Court Blocks Iowa Book Banning Law—Again
In a major win for freedom to read advocates, a federal judge has once again temporarily blocked the book banning provisions of Iowa law SF 496.

For a second time in 16 months, a federal court has temporarily blocked the enforcement one of the most controversial book banning laws in the country, Iowa’s SF496, finding that the law’s provision banning books from Iowa schools that contain sexual content likely to be unconstitutional.
The highly awaited ruling is a major victory for freedom to read advocates. It comes after the U.S. Court of Appeals for the Eighth Circuit in August 2024 vacated judge Stephen Locher’s December 2023 injunction temporarily blocking the law’s sweeping book ban provisions, and instructed Locher to more fully assess whether the plaintiffs’ facial challenge to the constitutionality of SF 496 was proper under a test set out in a 2024 Supreme court decision in Moody v. Netchoice. In his emphatic 40-page decision, Locher found the facial challenge to be proper.
“Under the legal standard applicable to cases involving statewide restrictions on books in bookstores or public libraries, the results of the NetChoice analysis are clear and unequivocal: the book restrictions in SF 496 are facially unconstitutional,” Locher wrote in his March 25 decision. “SF 496 makes no attempt to evaluate a book’s literary, political, artistic, or scientific value before requiring the book’s removal from a school library and thus comes nowhere close to applying the ‘obscenity’ standard that is typically used to determine the constitutionality of statewide book restrictions. The result is the forced removal of books from school libraries that are not pornographic or obscene.”

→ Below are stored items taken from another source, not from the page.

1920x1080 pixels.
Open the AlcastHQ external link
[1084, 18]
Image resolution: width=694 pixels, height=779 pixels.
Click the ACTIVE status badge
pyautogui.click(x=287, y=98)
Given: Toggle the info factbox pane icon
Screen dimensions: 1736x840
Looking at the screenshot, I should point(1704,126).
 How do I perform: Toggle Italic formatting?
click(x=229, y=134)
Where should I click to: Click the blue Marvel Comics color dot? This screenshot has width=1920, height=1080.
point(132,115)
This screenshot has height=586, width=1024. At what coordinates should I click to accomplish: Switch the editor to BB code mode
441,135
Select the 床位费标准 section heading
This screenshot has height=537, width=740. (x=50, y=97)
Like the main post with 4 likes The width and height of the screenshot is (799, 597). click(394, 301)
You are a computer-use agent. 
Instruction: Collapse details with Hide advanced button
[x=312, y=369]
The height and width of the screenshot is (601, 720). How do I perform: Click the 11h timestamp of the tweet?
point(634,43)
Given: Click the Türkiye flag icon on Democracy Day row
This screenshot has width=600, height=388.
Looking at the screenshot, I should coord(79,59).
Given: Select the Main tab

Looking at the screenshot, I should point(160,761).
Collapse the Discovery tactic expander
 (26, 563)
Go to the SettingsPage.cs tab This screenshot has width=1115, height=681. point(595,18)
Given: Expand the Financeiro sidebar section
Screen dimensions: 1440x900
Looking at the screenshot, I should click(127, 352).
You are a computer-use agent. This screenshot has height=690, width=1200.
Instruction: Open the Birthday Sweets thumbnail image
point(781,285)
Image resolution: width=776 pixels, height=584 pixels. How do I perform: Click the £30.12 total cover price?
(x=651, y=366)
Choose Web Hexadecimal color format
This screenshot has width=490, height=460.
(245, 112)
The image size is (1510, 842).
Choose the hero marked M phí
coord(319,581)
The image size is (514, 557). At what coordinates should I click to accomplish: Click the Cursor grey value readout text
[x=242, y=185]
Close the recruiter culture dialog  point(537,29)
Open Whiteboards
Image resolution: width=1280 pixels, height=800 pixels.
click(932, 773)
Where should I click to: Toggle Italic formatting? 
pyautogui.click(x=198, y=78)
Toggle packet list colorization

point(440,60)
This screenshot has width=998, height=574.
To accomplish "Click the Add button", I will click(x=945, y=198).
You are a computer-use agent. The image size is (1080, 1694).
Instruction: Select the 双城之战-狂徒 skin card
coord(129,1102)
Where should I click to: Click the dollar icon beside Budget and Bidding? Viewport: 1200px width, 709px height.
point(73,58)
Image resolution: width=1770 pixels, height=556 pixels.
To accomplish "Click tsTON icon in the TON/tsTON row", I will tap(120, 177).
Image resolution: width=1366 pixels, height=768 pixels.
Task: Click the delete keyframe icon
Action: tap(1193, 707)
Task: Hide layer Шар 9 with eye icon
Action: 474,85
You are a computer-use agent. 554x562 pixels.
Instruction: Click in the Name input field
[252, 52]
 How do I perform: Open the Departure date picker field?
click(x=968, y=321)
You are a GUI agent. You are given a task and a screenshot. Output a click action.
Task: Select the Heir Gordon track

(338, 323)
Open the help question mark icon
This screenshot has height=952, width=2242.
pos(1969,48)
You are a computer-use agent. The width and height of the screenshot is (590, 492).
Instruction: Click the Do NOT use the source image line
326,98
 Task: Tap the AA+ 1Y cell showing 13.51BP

Signed by Iowa governor Kim Reynolds in May 2023, SF 496, among its provisions, bans books with depictions of sex, written or visual, from school libraries. In response, Iowa school districts have pulled hundreds of titles from their shelves—more than 3,400, according to one study by the Des Moines Register—including a disproportionate number of books that contain LGBTQ characters, historical figures, or themes.
The law prompted two separate legal challenges in November 2023: Lambda Legal and the ACLU of Iowa filed the first suit to challenge the law, calling it “a clear violation of public school students’ First Amendment right to speak, read, and learn freely.” Days later, Penguin Random House and the Iowa State Education Association, along with bestselling authors Laurie Halse Anderson, John Green, Malinda Lo, and Jodi Picoult, also sued, arguing that SF 496’s book banning provision use “protecting children from pornography” as a pretext to deny student access “to books with ideas and perspectives disliked by state authorities.”
On December 29, 2023, Locher delivered his first 49-page opinion and order blocking the book banning provisions of the law, which he found to be “vague” and “wildly overbroad.”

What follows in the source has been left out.